Barack Obama peu t-il encore devenir le nouveau JFK ?

Certes, Barack Obama a perdu en Floride le 29 janvier. Mais ce scrutin était purement symbolique, car le parti démocrate de Floride a été sanctionné par la direction nationale du parti pour avoir avancé, sans autorisation, la date de ses primaires. Les démocrates floridiens seront donc, selon toute probabilité, privés de délégués lors de la convention de Denver (Colorado), qui désignera en août le candidat de leur parti à l’élection présidentielle. L’équipe d’Obama a comparé ces primaires de Floride à un simple  » concours de beauté « . Rien à voir, affirme-t-elle, avec les primaires précédentes, tenues le 26 janvier en Caroline du Sud. Là, Obama a triomphé : quelque 55 % des électeurs démocrates de cet Etat se sont prononcés en sa faveur (27 % pour Hillary Clinton). Bref, même si l’ex-First Lady reste pour l’instant favorite dans la course au  » Super Tuesday  » – des primaires dans vingt-deux Etats à la fois, le 5 février prochain – , Obama fait souffler un vent nouveau sur la politique américaine. Histoire d’un Noir qui transcende les clivages et pourrait, s’il était élu, ressusciter le mythe Kennedy.

De notre correspondant

Ce 10 novembre 2007, le Jefferson-Jackson Dinner, le gala – coup d’envoi des primaires dans l’Iowa, est commencé depuis une demi-heure. A sa table, Hillary Clinton n’a pas touché à sa salade, méditant le discours qu’elle doit prononcer le soir même devant 6 000 spectateurs massés dans les gradins ou attablés devant des assiettes à 100 dollars par personne. Au même moment, Barack Obama, lui, a déjà bondi quatre fois de sa chaise pour cajoler ses admirateurs. La main gauche du fringant sénateur de l’Illinois électrise l’épaule d’une dame ébaubie, la droite se tend au-dessus des assiettes vers un généreux donateur de sa campagne, tandis qu’il répond avec un clin d’£il, tête penchée et sourire enjôleur, aux encouragements d’un troisième.

Il se redresse, et sa danse reprend plus loin : claquement de mains très  » black  » dès qu’il reconnaît un visage, pas chassé de basketteur émérite d’un  » Michael Jordan de la politique « , conclu par une accolade de patricien aux supporters de la première heure.

__________

◆ TÂCHE DONNÉE 1 ◆
Relève tous les États américains nommés dans l'article sur Barack Obama.

__________

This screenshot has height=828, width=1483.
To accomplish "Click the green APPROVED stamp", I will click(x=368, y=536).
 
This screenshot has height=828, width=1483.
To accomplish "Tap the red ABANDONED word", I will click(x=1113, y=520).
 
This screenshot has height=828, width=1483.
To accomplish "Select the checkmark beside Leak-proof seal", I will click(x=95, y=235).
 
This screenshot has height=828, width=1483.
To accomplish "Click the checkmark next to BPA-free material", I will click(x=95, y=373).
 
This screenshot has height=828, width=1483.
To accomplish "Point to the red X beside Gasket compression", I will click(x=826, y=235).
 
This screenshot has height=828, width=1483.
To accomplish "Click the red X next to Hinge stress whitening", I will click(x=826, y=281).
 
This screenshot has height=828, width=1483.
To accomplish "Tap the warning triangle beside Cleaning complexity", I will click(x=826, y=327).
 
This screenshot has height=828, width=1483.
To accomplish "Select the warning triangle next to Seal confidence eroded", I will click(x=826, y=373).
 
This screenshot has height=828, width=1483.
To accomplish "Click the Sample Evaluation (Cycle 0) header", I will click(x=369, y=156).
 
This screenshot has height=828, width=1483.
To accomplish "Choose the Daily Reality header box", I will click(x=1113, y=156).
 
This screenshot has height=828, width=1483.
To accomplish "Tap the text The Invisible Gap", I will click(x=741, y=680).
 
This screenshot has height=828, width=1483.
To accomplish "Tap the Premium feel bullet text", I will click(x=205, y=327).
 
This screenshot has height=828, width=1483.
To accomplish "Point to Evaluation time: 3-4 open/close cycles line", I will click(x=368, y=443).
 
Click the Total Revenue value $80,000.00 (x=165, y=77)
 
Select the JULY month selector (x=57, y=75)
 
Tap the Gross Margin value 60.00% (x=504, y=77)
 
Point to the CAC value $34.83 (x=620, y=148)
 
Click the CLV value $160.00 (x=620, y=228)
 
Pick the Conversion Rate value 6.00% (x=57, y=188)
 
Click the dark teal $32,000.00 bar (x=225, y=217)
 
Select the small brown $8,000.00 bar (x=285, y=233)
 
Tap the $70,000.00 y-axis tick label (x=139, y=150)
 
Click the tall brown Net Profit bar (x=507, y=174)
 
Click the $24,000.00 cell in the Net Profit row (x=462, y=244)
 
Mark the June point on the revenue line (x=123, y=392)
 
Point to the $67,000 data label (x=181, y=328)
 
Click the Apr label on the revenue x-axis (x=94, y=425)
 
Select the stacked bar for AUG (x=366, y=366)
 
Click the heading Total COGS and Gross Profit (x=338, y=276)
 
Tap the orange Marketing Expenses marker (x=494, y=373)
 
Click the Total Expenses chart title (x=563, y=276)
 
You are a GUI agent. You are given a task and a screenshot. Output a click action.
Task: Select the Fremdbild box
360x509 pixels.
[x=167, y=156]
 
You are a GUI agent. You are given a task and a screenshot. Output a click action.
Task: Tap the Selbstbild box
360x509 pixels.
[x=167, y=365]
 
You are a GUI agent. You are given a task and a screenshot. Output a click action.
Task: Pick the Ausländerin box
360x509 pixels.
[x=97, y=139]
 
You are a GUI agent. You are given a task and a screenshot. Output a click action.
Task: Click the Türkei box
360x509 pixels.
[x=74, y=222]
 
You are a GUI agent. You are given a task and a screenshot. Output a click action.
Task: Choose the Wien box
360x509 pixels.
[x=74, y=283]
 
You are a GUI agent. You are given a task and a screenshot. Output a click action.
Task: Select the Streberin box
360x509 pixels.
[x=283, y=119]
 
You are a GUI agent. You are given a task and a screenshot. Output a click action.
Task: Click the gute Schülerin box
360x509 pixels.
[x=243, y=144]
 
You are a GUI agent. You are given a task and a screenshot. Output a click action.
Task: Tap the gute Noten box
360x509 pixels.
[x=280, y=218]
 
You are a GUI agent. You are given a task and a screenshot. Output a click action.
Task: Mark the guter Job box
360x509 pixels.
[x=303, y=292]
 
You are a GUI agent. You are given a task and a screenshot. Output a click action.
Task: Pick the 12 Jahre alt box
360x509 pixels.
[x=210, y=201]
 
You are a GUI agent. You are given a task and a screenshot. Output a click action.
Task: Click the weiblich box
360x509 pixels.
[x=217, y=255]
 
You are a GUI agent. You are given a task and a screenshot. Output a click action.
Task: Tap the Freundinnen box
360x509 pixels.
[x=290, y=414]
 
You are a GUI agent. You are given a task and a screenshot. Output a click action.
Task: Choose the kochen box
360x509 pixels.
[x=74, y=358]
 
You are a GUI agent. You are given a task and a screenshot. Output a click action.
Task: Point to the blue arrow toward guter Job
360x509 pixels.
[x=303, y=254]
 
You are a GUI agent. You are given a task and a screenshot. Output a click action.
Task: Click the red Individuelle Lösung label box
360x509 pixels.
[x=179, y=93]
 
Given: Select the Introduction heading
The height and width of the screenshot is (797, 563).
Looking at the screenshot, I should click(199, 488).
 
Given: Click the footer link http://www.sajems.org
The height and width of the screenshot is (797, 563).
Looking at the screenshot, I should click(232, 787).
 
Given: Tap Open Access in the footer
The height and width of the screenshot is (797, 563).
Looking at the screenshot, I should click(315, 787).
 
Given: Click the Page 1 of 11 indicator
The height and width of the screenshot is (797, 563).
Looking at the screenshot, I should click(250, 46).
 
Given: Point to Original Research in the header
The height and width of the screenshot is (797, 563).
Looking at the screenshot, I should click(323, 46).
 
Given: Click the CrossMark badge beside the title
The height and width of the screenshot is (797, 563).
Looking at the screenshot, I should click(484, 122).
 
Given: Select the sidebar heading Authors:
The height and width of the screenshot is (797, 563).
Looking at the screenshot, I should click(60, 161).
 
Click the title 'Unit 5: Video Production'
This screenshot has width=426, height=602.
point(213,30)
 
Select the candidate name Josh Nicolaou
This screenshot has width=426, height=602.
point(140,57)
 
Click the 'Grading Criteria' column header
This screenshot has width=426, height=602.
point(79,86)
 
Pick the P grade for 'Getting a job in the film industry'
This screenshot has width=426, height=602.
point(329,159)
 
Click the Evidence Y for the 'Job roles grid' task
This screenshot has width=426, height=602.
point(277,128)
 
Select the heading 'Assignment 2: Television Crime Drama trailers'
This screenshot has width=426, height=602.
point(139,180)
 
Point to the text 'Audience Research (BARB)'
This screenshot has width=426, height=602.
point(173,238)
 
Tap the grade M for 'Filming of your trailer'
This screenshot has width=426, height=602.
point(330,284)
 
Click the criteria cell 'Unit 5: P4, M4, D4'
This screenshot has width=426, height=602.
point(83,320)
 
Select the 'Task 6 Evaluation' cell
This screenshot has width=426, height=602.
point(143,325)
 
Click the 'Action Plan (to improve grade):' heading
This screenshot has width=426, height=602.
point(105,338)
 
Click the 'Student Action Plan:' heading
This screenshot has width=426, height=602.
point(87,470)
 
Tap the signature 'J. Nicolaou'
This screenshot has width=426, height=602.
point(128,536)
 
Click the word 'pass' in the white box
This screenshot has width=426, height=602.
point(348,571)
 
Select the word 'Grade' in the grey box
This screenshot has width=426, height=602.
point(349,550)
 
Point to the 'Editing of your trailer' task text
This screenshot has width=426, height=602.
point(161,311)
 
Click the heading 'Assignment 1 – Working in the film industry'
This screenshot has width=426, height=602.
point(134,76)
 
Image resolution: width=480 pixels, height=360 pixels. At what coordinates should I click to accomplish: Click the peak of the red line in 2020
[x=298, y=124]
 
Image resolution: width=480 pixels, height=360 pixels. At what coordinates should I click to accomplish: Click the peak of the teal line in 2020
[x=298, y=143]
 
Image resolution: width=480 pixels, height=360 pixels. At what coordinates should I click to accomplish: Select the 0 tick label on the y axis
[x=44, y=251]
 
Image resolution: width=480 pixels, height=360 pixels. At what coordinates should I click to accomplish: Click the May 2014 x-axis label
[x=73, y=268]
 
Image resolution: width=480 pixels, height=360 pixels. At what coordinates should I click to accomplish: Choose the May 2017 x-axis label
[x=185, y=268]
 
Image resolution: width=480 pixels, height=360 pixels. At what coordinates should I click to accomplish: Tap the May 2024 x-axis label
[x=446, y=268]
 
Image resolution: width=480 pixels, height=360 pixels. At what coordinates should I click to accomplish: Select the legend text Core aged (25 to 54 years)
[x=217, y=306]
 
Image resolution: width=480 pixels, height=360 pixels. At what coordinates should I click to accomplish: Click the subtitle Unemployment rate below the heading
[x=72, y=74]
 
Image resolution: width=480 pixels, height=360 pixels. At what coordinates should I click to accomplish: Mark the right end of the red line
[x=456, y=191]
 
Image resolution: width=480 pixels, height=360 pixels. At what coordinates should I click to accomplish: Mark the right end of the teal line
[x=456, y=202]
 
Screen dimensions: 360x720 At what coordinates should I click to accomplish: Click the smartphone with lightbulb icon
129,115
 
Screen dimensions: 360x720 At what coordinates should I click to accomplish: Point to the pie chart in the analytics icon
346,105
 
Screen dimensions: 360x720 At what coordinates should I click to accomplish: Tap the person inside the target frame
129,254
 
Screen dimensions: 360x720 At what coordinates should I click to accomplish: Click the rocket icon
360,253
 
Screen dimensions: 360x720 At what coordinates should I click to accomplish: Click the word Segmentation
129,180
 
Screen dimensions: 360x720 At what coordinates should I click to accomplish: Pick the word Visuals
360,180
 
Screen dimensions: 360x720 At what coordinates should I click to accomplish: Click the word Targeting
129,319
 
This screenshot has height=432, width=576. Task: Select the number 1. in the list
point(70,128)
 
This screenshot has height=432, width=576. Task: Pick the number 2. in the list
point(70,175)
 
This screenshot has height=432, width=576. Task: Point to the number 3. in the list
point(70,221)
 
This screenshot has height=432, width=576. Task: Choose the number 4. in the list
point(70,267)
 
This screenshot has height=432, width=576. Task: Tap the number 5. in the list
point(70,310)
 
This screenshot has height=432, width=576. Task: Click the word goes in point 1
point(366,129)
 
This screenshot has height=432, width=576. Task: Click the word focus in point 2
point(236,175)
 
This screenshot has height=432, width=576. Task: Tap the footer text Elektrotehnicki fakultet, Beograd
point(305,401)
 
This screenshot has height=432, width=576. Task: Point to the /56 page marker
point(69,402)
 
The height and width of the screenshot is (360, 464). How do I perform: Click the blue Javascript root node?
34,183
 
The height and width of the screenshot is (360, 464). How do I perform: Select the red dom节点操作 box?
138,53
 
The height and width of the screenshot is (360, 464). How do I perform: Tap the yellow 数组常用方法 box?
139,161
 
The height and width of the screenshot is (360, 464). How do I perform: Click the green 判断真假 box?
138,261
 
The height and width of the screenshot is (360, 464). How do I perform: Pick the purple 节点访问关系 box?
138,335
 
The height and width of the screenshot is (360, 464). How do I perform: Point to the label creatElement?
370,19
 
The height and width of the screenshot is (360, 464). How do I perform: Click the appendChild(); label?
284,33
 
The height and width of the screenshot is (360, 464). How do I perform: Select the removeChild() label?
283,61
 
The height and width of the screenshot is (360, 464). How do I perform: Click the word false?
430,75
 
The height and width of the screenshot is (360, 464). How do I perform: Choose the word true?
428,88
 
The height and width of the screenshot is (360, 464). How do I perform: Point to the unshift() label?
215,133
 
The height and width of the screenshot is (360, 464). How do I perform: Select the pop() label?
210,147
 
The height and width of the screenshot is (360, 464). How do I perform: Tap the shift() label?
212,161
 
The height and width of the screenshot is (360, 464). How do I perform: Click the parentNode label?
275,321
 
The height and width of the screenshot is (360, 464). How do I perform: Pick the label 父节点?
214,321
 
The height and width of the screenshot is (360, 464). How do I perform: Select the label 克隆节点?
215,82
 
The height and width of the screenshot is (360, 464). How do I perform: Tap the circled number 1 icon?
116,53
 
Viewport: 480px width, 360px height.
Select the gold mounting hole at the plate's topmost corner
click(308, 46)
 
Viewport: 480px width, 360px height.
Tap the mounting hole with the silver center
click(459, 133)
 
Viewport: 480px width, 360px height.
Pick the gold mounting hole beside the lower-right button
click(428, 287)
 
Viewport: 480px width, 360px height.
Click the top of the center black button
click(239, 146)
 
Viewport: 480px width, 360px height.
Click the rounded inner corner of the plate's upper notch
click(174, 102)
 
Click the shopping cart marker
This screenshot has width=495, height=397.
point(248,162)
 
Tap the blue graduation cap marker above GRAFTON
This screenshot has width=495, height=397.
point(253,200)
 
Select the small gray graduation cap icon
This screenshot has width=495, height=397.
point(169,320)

__________

◆ TÂCHE DONNÉE 2 ◆
Rends sous forme de liste JSON de chaînes, une chaîne par ligne et sans les lignes vides, les lignes des entrées comprises entre celle qui contient « Select the candidate name Josh Nicolaou » et celle qui contient « point(79,86) », ces deux lignes incluses.

◆ RÉPONSE COMPLÈTE 1 ◆
- Floride
- Colorado
- Caroline du Sud
- Iowa
- Illinois

◆ RÉPONSE COMPLÈTE 2 ◆
[
  "Select the candidate name Josh Nicolaou",
  "This screenshot has width=426, height=602.",
  "point(140,57)",
  "Click the 'Grading Criteria' column header",
  "This screenshot has width=426, height=602.",
  "point(79,86)"
]